Lá vai ela, a que me deu uma tia-irmã. Foi mãe de uma menina aos 46 anos que é um ano mais nova do que eu.

Lá vai ela com dois bisnetos: uma menina e um menino. Como a minha irmã referiu, que pena eles não a terem como nós a tivemos.

Lá vai ela, a que me dizia desde os meus 20 anos: não demores a ter filhos, despacha-te a ser mãe, depois fico velha e não consigo ajudar-te... Fui mãe aos 37 anos e, sim, constatei que já eras velha para me ajudar. Mas lembra-te que guardo a certeza de que se tivesse sido mãe cedo, era contigo que ele tinha ficado até aos três anos de idade.

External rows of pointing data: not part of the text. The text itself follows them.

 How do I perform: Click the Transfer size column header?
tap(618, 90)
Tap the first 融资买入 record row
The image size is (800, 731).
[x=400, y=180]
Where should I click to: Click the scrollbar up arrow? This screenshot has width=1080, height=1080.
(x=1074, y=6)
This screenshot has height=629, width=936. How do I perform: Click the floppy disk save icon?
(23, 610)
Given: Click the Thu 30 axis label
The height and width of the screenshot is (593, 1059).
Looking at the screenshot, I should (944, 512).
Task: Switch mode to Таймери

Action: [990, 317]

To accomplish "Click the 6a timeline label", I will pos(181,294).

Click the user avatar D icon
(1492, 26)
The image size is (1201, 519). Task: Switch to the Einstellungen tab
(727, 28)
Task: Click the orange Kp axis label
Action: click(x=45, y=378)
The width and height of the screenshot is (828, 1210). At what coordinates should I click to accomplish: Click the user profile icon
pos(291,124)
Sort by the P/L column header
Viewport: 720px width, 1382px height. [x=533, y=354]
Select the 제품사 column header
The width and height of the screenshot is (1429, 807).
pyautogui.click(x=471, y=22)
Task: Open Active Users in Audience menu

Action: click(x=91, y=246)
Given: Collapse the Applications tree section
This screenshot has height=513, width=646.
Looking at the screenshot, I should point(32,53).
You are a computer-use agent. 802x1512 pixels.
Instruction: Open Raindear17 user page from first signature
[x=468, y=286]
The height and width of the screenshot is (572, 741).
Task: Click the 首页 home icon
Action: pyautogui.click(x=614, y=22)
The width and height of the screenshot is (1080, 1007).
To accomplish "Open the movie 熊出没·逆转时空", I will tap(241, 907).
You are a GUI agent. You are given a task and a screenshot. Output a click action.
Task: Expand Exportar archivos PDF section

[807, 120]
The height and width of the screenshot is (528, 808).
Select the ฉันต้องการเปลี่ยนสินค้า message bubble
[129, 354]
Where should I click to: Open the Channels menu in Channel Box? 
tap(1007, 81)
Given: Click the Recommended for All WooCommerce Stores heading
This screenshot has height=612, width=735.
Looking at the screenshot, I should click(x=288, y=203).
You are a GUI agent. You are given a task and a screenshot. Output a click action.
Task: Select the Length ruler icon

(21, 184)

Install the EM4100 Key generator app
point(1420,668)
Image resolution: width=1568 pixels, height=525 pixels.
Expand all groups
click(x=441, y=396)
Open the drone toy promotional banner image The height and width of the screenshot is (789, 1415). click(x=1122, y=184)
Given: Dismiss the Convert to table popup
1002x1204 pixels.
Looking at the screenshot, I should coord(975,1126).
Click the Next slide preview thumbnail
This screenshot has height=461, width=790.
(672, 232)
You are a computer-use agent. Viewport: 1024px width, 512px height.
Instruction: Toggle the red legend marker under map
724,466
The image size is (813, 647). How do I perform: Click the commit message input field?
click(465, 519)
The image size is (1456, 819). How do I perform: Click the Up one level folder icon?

Lá vai ela, a que cozinhava para nós, a que descascava a fruta e a cortava em pedaços para termos apenas o trabalho de a saborear. Eu olhava para ela e admirava o gosto e o orgulho que ela colocava naquele ritual. Hoje, quando preparo a fruta para o meu filho, compreendo-os melhor  (o gosto e o orgulho). Simbolizam o cuidado e o mimo por quem amamos.

Lá vai ela a chegar ao fim dos 87 anos, já com menos força, menos garra, menos saúde, mais dependente. Mas com o (meu) profundo  desejo de continuar a dizer "lá vai ela", por muitos e muitos anos.

Lá vai ela, a minha avó, a caminho dos 88.